How Does Your College Actually Spend Your College Tuition?

 

How Does Your College Actually Spend Your College Tuition

College tuition is nothing if not a hot topic right now. One of the best things you can learn about when you’re trying to become more informed about college tuition is the ins and outs of how the tuition process works. If you don’t know much about it, you’re more likely to have a hard time talking about it. Here’s everything you’ve ever wanted to know about what your college tuition actually pays for.

1. Breaking Down $100 of Tuition

The bare-bones information about how your college spends the tuition you pay has to do with a variety of information. When you pay $100 of tuition, where does it go?

The first chunk of the tuition goes toward purely academic interests. On average, $61.46 of that $100 goes to the costs of your education directly. A university will typically split it up like this:

What Does Your College Tuition Actually Pay For

       $15.81 – Salaries

       $11.47 – General Instruction Expenses

       $9.61 – Auxiliary Student Enterprises

       $8.26 – Academic Support

       $8.15 – Institutional Support

       $4.75 – Student Services

       $3.41 – Grants and Financial Aid

What about the rest? That goes to everything else that universities and colleges invest in. On average, here’s where the other $38.54 goes.

       $15.58 – Hospitals and Healthcare

       $11.66 – Research

       $6.25 – Other, Including Taxes and Liabilities

       $4.52 – Public Services

       $0.53 – Independent Operations

Some of these things, including hospitals and research, can be extremely important for a student’s success opportunities.
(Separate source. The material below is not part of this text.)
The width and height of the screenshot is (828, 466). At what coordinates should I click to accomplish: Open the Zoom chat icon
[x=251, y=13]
However, because they’re not directly associated with student education in the classroom, they’re still considered part of the “non-academic” block of spending.

2. Public Versus Private

Another major difference in college tuition stems from the difference between public and private colleges. What is the difference? It depends on who you ask, but one major difference is in cost.

To see a more understandable metric of expense, you might want to look at the cost of a year of schooling, including fees, tuition, and room and board, in the 2019/2020 school year. According to the College Board, this averaged $21,950 for a student attending an in-state public school and a whopping $49,870 for a student attending a private school.
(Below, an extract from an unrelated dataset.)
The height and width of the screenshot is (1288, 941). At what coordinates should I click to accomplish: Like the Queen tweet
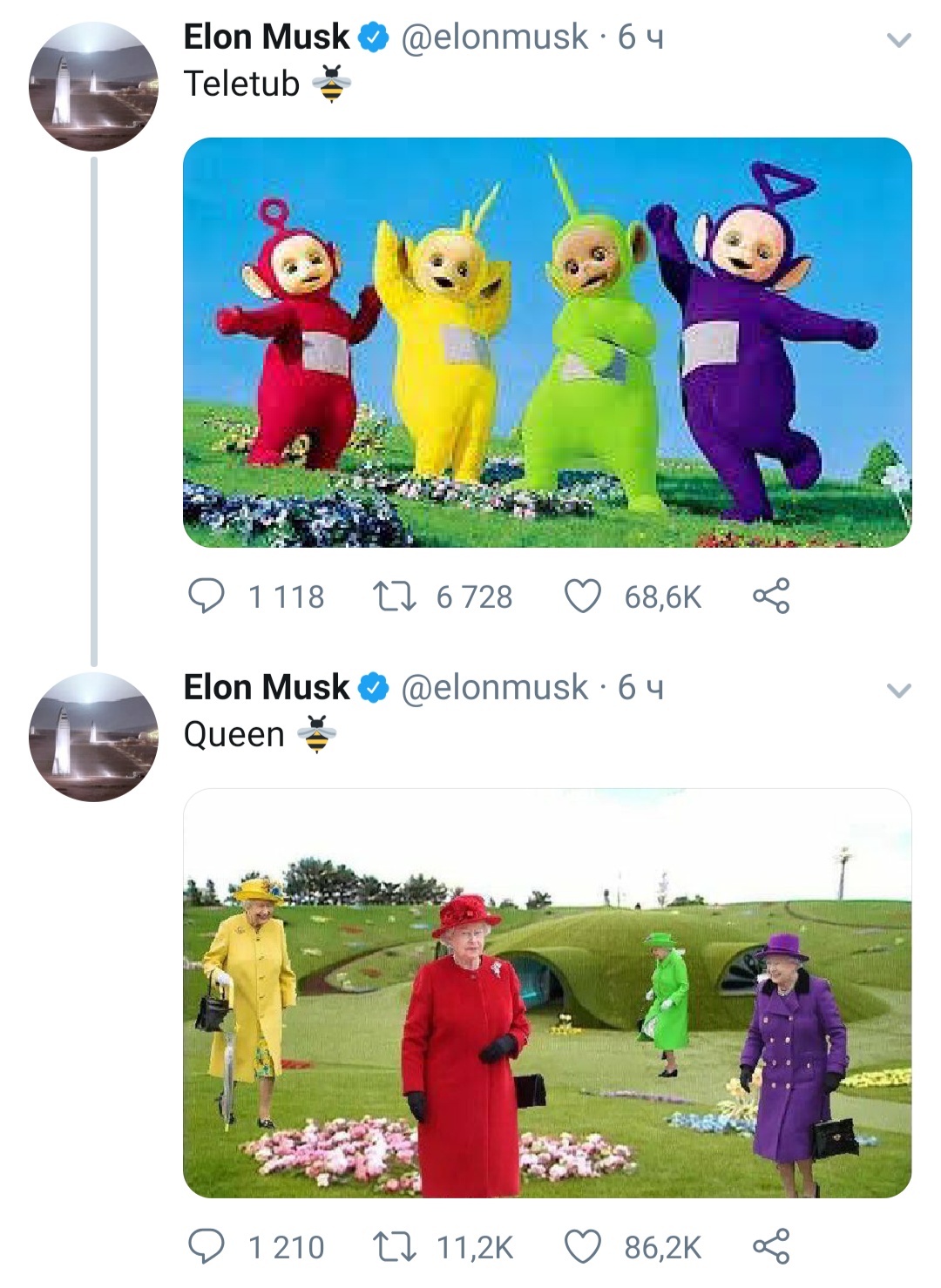(x=583, y=1247)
3. Tuition as a Percentage of Public School Revenue

Did you know that tuition rarely if ever makes up enough of a college’s income base to provide the entirety of the school’s income? Most of the time, schools have to use either government grants, as public schools typically do, or endowments, as private schools do, to cover their operating costs every year. It’s exceedingly rare to be able to cover all of a college’s costs with tuition.
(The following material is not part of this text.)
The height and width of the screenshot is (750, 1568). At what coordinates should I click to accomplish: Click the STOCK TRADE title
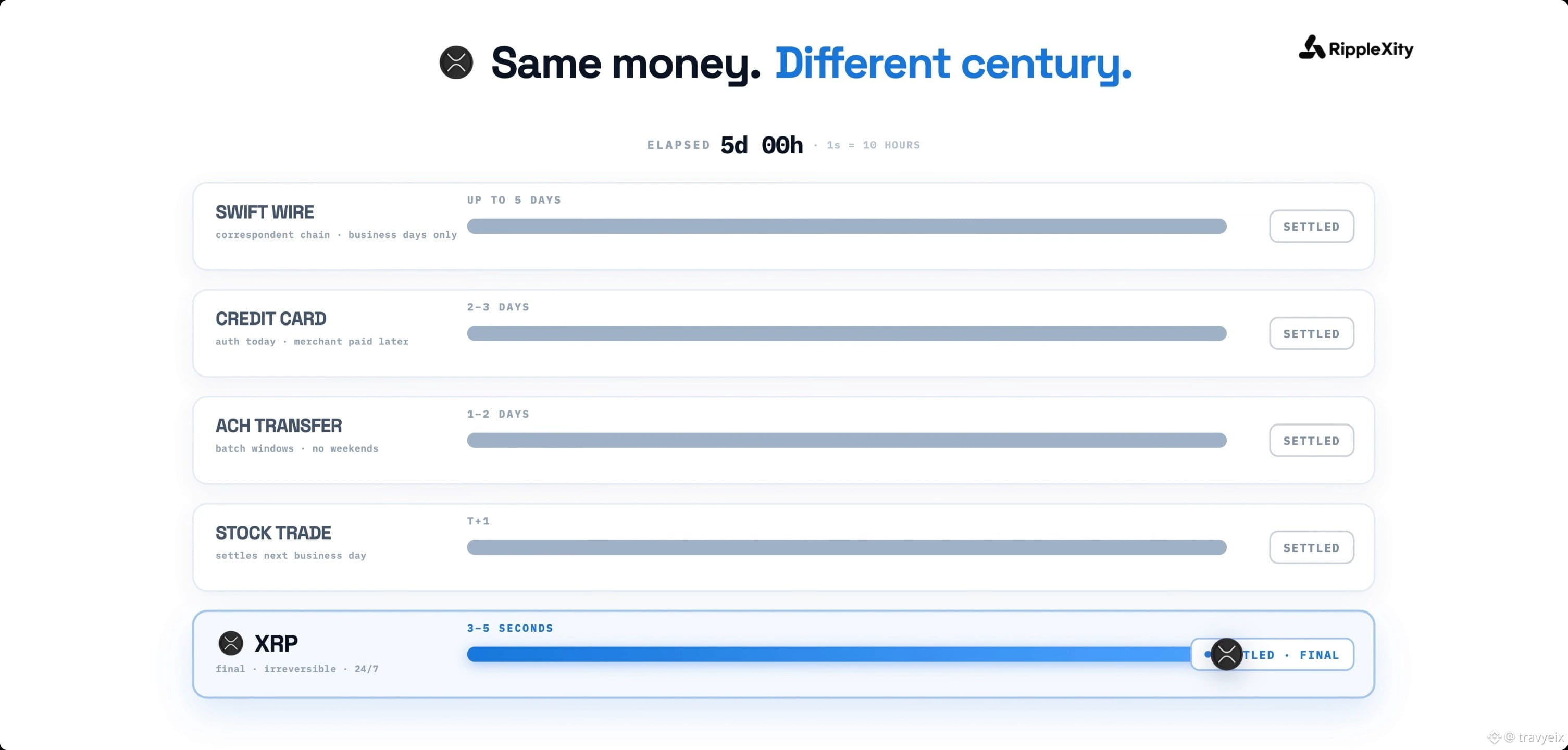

However, the percentage of operating costs that tuition covers can still be interesting to look at. This is especially true because in 2000, this percentage was 29.2% on average. However, in 2018, after more than a 25% cumulative increase in tuition, it now makes up 46.6% on average. That means it moved from being not even one third to being nearly one half.

Conclusion

Tuition is a complicated topic for sure. It’s important that you consider a variety of concepts when you think about how you may be able to manage your tuition needs. Whether you’re having academic talks about tuition or you just want to know more when you talk to your friends about it, more information is always an important element of the tuition process.